Super short blog post today, just something I was talking about with a buddy a couple weeks ago that I wanted to mention here.
The capability to run large language models like Ollama and some of the distilled DeepSeek models on local hardware is really cool. The tech is fun to play around with, and solutions like LM Studio make it easier than ever. I’ve cut a video on that. But here’s the thing – the bottleneck is graphics cards. You need a GPU with enough RAM to load the model to get reasonable performance.
Sure, there are models you can run inside a virtual machine, but if you want good quality that you’ll be happy with for most tasks (some basic stuff like sentiment analysis might be fine with a small model), just be very careful about thinking that spending money on a graphics card is going to end up saving you money in the long run.
I just did a bunch of processing using the OpenAI API gpt-4o model. I don’t have access to the 03-mini model yet (which is annoying since I’ve upgraded to the $200 a month plan), but I checked my usage and I’ve racked up like a 6 cent bill. That’s 6 US pennies.

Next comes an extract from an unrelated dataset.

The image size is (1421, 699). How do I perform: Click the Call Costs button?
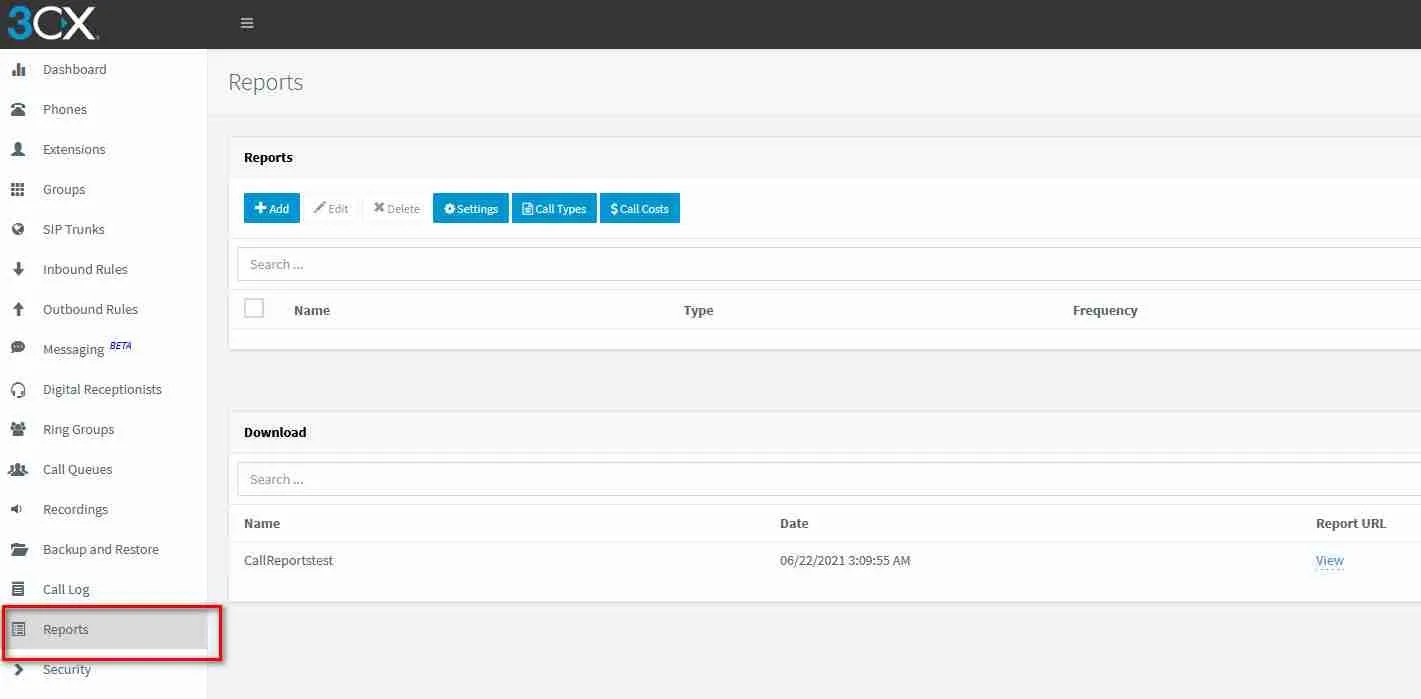639,208
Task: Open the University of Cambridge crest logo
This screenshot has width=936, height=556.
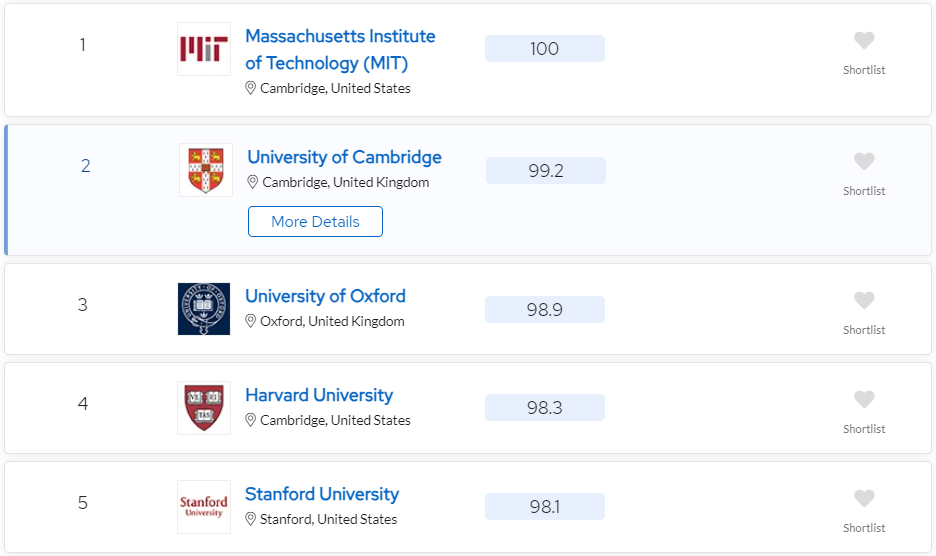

When you crunch the numbers about how much you’d have to use a graphics card – we’re talking $1000+ for a good NVIDIA card – versus using the API at pennies per usage (maybe even a penny per usage), it really doesn’t make a lot of sense. Plus, you’re probably getting better quality and faster results with the API.
For me, the decision to use a local model versus the API comes down to purely OPSEC. If there’s sensitive information or things I don’t want to give to OpenAI or Claude, then using a local model is absolutely fine. Otherwise, using the API is honestly probably the far more cost-effective solution long term.